Your assignment:
Look through the material below. Copy each line that contains the string "accomplish".
((
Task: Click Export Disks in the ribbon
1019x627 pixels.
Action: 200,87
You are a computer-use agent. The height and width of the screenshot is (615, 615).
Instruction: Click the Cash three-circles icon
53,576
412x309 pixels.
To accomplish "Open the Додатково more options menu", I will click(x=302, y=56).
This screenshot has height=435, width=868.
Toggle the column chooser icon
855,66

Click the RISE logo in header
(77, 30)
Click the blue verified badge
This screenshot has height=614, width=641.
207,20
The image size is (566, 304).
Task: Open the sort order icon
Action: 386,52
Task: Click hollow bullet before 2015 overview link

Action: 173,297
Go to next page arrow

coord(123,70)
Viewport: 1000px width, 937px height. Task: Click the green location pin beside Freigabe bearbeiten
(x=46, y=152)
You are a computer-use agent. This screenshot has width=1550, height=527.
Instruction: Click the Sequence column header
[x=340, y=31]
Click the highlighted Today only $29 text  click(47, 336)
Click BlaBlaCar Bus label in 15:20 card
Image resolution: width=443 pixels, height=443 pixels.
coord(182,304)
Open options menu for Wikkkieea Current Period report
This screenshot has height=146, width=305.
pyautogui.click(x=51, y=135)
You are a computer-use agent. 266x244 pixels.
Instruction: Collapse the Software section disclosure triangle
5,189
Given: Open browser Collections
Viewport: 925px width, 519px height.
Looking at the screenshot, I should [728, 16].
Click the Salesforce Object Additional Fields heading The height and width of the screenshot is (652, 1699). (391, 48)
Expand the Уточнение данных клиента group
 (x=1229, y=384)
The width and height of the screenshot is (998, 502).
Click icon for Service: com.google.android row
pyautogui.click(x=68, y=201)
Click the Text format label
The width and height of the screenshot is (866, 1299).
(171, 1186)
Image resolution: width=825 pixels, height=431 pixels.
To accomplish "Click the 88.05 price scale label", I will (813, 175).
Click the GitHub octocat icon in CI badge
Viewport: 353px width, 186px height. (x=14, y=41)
))
Answer box:
To accomplish "Open the Додатково more options menu", I will click(x=302, y=56).
To accomplish "Click the 88.05 price scale label", I will (813, 175).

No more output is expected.